What to work on. Starting at the top of the records below and ending with the line that contains "The height and width of the screenshot is (524, 959).", print each line exactly as written, skipping the pictures.

The input.
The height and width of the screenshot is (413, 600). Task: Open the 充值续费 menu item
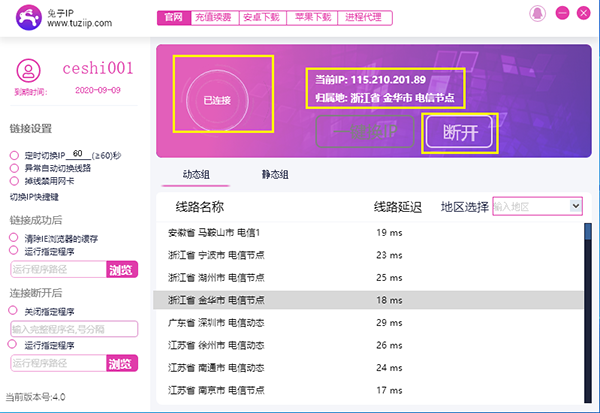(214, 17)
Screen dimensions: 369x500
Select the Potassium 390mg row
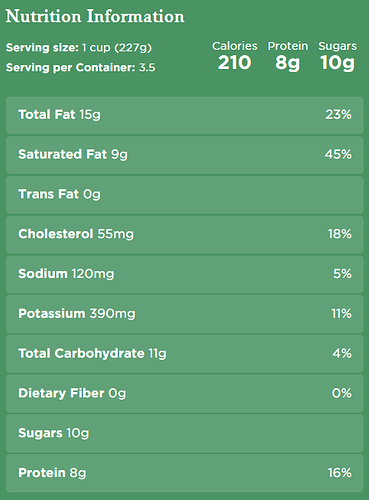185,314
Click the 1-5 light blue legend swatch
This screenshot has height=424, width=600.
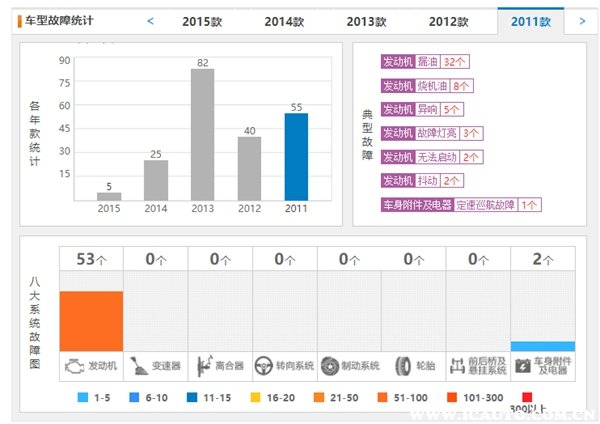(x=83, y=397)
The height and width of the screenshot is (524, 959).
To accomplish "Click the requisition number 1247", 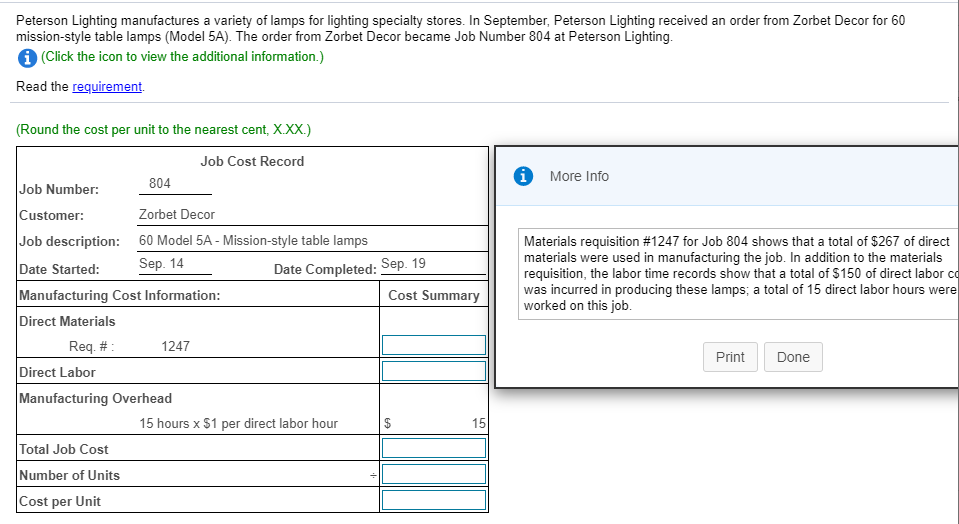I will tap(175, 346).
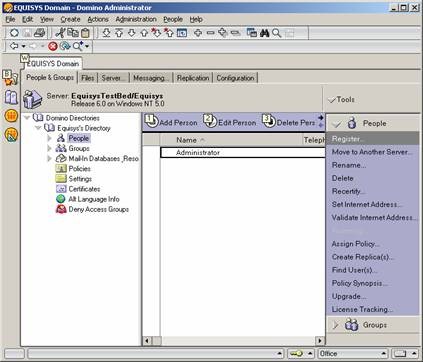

Response.
The height and width of the screenshot is (413, 600). Task: Open the 充值续费 menu item
(214, 17)
Screen dimensions: 369x500
Select the Potassium 390mg row
185,314
Click the 1-5 light blue legend swatch
This screenshot has height=424, width=600.
(x=83, y=397)
The height and width of the screenshot is (524, 959).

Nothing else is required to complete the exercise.